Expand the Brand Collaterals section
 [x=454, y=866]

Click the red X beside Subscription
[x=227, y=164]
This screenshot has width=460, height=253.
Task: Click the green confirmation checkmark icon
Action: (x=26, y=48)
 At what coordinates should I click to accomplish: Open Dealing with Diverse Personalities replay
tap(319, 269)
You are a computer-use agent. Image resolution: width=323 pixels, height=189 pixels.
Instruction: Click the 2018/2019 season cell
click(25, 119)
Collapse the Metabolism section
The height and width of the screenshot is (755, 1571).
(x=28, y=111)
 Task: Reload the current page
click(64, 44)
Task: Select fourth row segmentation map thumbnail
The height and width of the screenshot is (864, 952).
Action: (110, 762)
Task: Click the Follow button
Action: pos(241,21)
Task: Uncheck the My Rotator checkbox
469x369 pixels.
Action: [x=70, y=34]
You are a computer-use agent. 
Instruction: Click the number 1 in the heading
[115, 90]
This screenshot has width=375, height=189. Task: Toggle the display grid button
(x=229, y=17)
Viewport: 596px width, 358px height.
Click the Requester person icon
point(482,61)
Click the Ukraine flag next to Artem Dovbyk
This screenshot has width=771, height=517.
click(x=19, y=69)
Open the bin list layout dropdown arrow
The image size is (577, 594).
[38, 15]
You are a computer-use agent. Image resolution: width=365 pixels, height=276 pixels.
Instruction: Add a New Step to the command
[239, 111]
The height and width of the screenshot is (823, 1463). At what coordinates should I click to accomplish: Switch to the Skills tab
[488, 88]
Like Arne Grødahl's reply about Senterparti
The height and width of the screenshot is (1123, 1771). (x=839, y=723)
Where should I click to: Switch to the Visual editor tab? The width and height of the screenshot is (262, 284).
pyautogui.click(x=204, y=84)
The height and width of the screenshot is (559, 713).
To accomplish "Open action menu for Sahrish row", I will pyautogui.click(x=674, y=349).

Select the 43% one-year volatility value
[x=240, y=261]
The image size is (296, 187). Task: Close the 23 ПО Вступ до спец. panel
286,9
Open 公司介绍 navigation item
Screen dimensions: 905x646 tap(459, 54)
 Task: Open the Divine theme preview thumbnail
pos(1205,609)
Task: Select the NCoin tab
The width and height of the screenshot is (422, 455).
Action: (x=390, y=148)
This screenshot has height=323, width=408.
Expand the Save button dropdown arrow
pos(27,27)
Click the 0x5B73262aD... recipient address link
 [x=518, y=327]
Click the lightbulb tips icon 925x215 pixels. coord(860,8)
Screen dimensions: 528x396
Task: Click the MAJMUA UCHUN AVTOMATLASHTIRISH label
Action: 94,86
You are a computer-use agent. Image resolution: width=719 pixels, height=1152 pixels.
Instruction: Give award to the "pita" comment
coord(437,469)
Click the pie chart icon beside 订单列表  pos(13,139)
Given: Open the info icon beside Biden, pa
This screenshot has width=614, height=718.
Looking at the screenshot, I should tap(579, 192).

===

> [Task description] Copy out word for word the lines above, from the first one up to and including the line with "click(64, 44)".

> [Correct result]
Expand the Brand Collaterals section
 [x=454, y=866]

Click the red X beside Subscription
[x=227, y=164]
This screenshot has width=460, height=253.
Task: Click the green confirmation checkmark icon
Action: (x=26, y=48)
 At what coordinates should I click to accomplish: Open Dealing with Diverse Personalities replay
tap(319, 269)
You are a computer-use agent. Image resolution: width=323 pixels, height=189 pixels.
Instruction: Click the 2018/2019 season cell
click(25, 119)
Collapse the Metabolism section
The height and width of the screenshot is (755, 1571).
(x=28, y=111)
 Task: Reload the current page
click(64, 44)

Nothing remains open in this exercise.